In this economic climate, and with the possibility of substantial cuts to the US aid budget, making sure both donor countries and recipient countries get the most from the aid money we do have has never been more important. The aid effectiveness agenda is fundamental to this - if we don't commit to this, if we don't do development and aid as effectively as possible we will just end up spending more money in the long term. And without meaningful commitment and a firm timetable for action we will not achieve this.
Aid effectiveness is vitally important - it is about making sure that the money we spend on aid is spent effectively and that it works for recipient countries. Transparency of funding streams and programmes is fundamental to this. If donor and recipient countries don't know where and when money is being spent, their ability to plan and use the money effectively is limited. It is also a language that has allowed both donors and recipient countries to talk sensibly for the first time about aid and what it means for them without being incendiary and without falling into some of the unhelpful rhetoric that has characterised other international conferences like the G20.
With the Busan Fourth High Level Forum on Aid Effectiveness (HLF4) underway, we must do better. In Paris in 2005 and Accra in 2008 donors around the world agreed a set of key proposals, actions and indicators of progress - that developing countries own the strategy behind the programmes in their country, donors align behind these objectives, donors coordinate with each other, aid is results focused and that donors and recipient countries are mutually accountable to eachother.

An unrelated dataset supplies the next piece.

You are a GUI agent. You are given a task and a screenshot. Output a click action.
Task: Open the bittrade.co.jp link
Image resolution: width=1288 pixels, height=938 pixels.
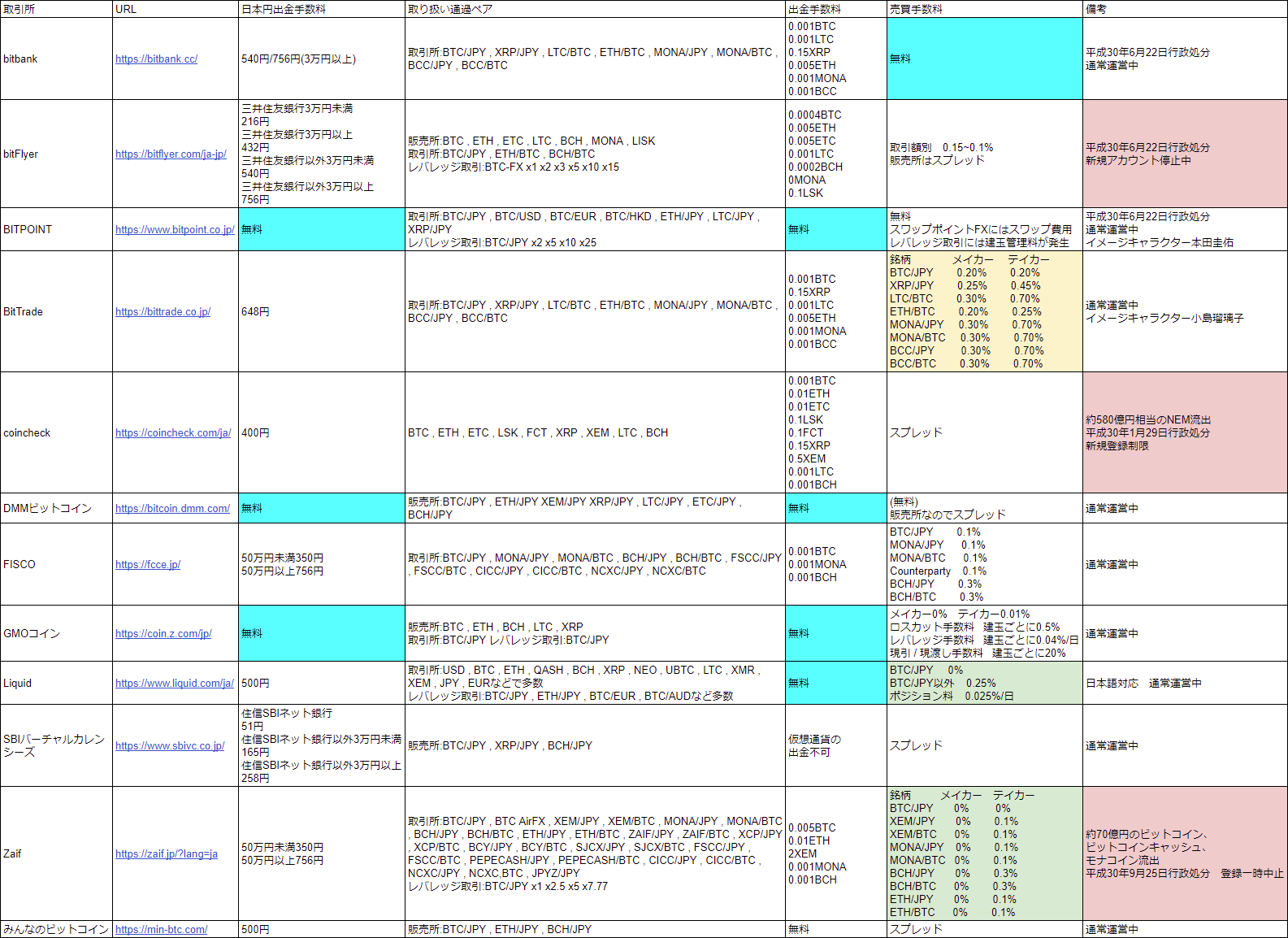(x=163, y=312)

HLF4 is an opportunity to consolidate these successes and move forward. This is a chance to do the necessary work to ensure we have the framework and ability to make real progress. But there is a danger that HLF4 will actually see a return to the old arguments and debates not about how we do what we know we need to do but whether we even do it at all. Already, some donor countries might try to remove commitments on aid transparency from the Busan outcome document. This would be a huge failure and one that we can ill-afford at the moment. While aid transparency is not going to solve all the problems of the development world, it is fundamental to being able to solve them - transparency will not stop corruption but it is a lot harder to beat corruption without it. It is vital not only for getting results but also for providing accountability to our taxpayers.
We have all committed to the basic principles set out in the Paris Declaration and Accra Agenda, so Busan must be about the next steps. Donors need to agree a further timetable for implementation and a monitoring framework. Crucially, this needs to be all of us working together - it must be a multilateral effort. If one country pulls out of the transparency commitments they will be fundamentally undermined. If even one of the large donors is not involved in the transparency initiatives, there is a risk that they will become somewhat toothless and, worse, might just not really work.
Busan should not just be another photo opportunity where leaders substitute rhetoric for action. This is an opportunity for the British government to really show the leadership they should on international development. It's great that the Britain has led the way on some of these issues and we should be rightly proud of that but we have a responsibility to help bring the rest of the international and donor community with us. It is an opportunity we cannot allow to slip away.